• Exercise objective:
Report every line below that contains the word "should", copying each such line in full. Case counts.

++++++++++

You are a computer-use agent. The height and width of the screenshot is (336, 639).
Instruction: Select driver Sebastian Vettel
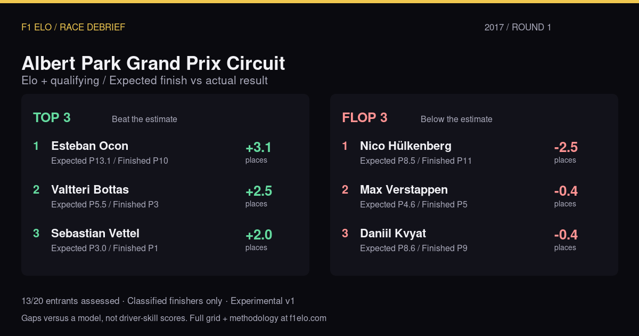(95, 234)
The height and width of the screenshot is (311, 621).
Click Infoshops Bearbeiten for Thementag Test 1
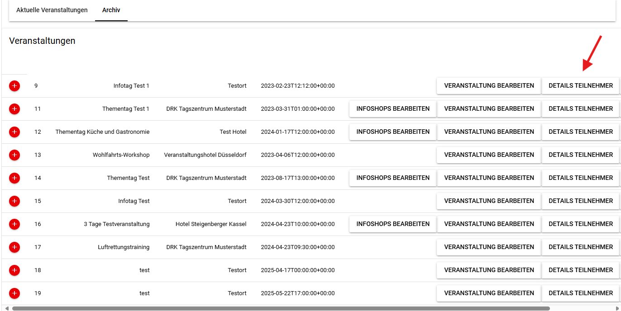tap(393, 109)
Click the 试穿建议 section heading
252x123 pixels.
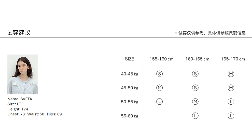[x=19, y=33]
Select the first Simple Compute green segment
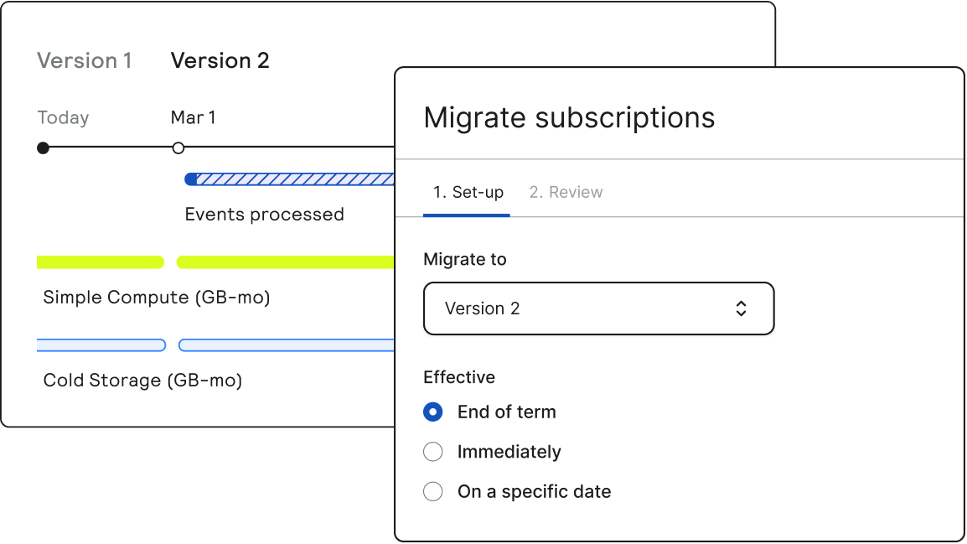This screenshot has width=967, height=544. pyautogui.click(x=100, y=262)
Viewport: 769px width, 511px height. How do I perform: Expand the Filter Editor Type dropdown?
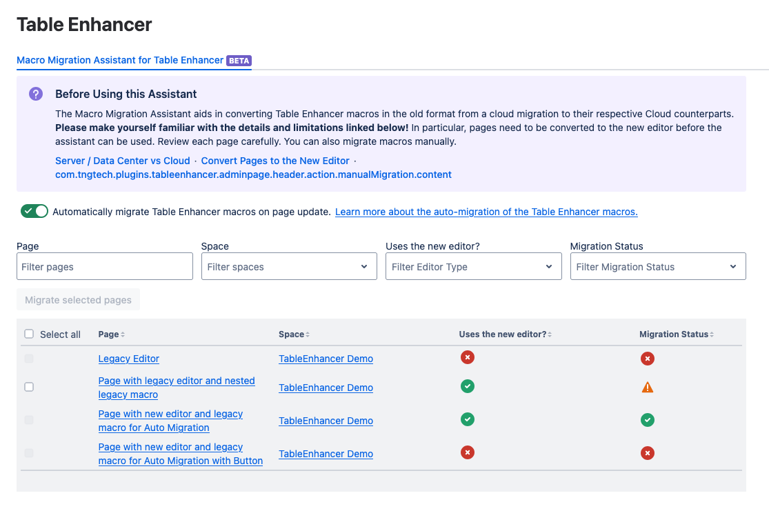click(473, 267)
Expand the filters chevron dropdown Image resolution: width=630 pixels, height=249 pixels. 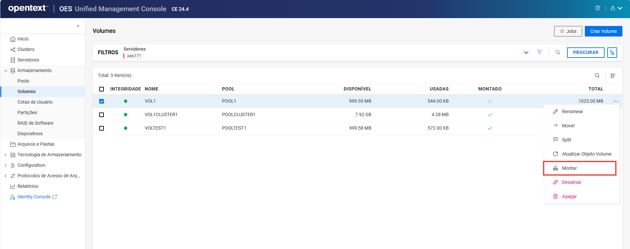point(526,53)
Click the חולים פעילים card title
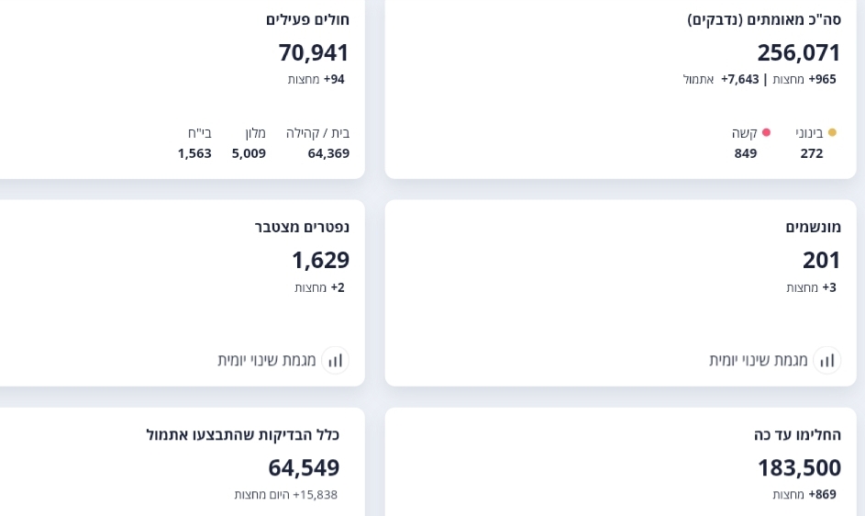The height and width of the screenshot is (516, 865). 307,19
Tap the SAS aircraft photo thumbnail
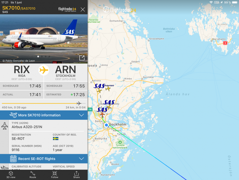 point(44,39)
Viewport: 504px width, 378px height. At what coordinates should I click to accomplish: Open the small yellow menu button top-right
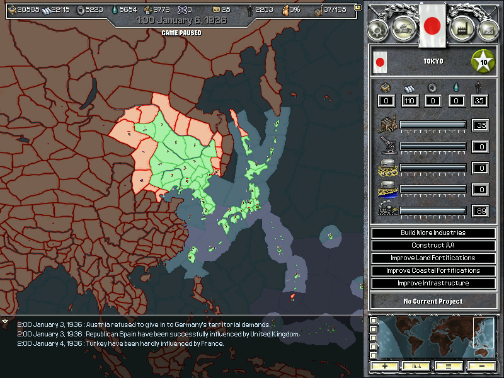coord(358,8)
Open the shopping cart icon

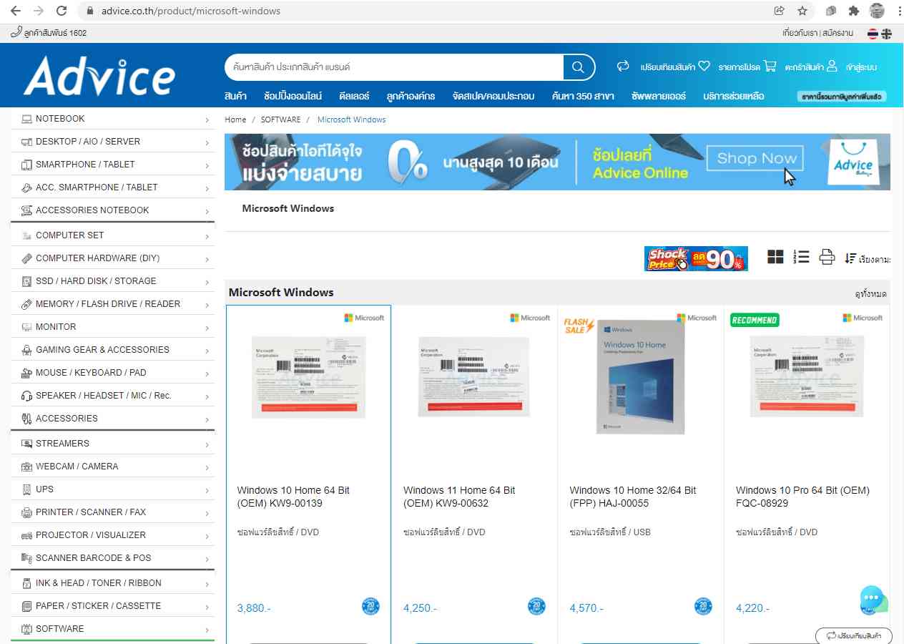[770, 67]
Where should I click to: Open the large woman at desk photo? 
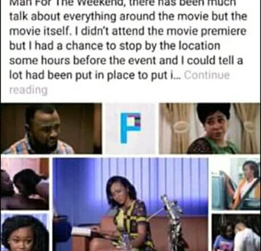(x=130, y=204)
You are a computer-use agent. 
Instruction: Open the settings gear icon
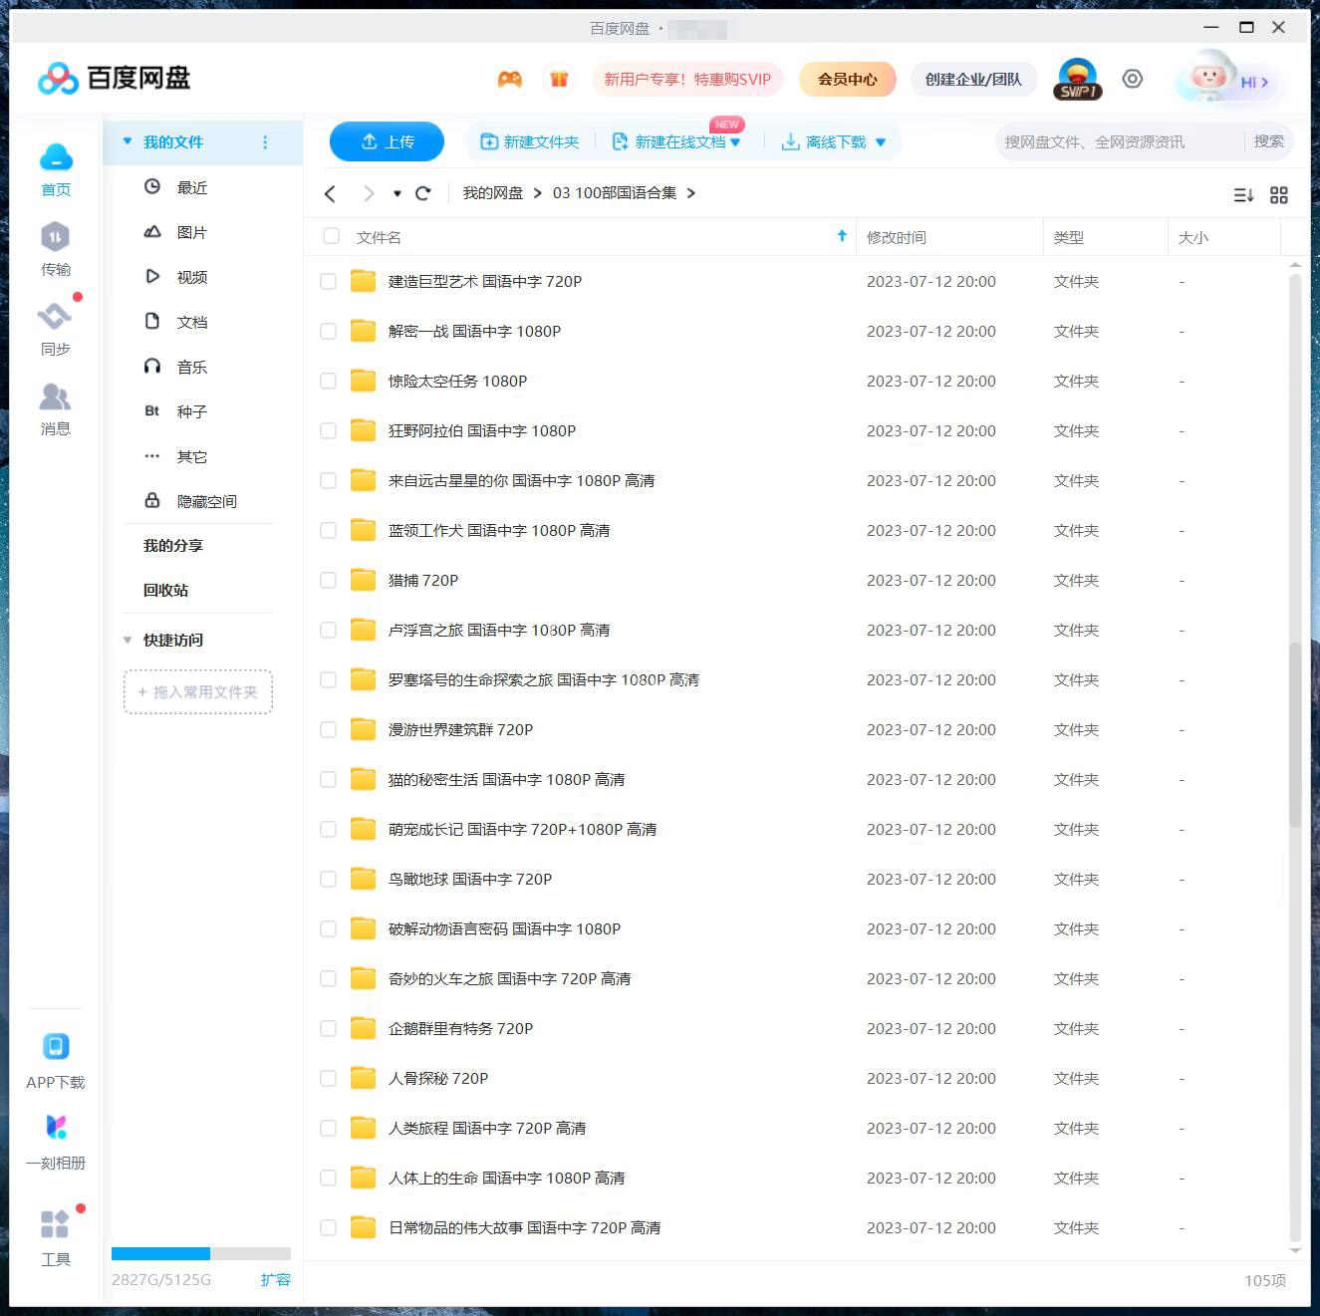(1132, 79)
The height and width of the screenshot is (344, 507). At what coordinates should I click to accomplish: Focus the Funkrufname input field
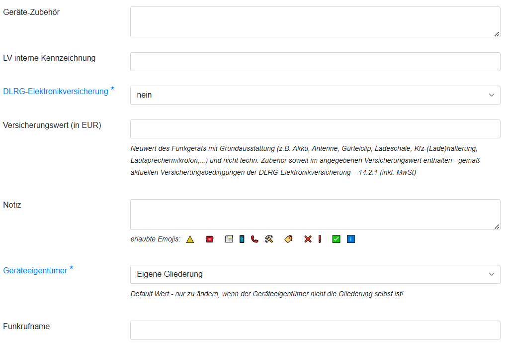(315, 330)
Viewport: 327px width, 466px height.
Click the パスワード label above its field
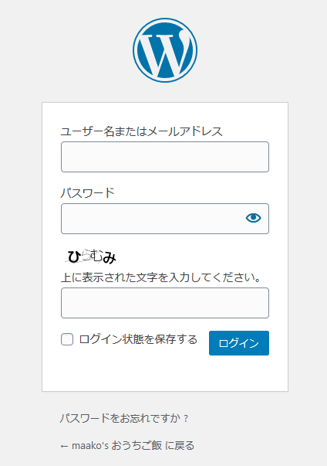click(87, 193)
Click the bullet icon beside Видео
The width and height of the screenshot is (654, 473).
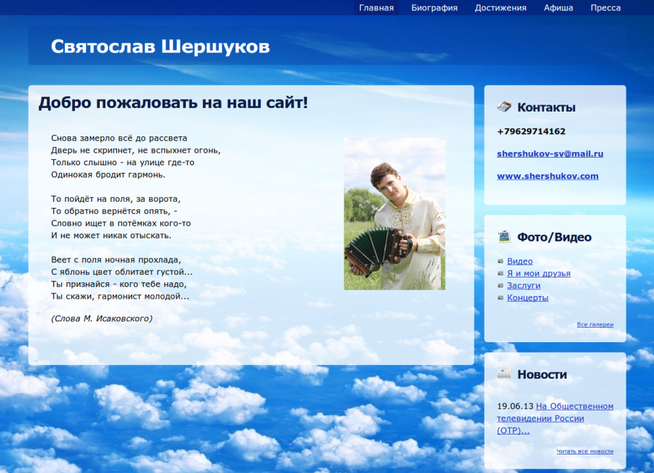[x=500, y=262]
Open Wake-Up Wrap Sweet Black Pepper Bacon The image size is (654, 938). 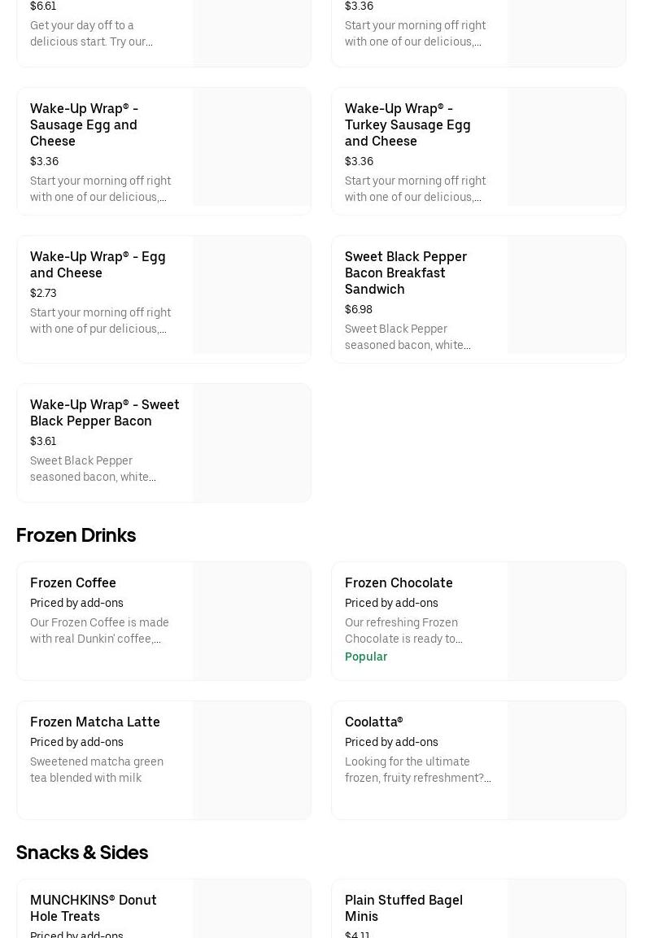pos(105,412)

++++++++++

• Reply:
Viewport: 504px width, 378px height. At what coordinates should I click to accomplish: Open the small yellow menu button top-right
Where should I click to: Open the large woman at desk photo? 
The height and width of the screenshot is (344, 507). At what coordinates should I click to accomplish: Focus the Funkrufname input field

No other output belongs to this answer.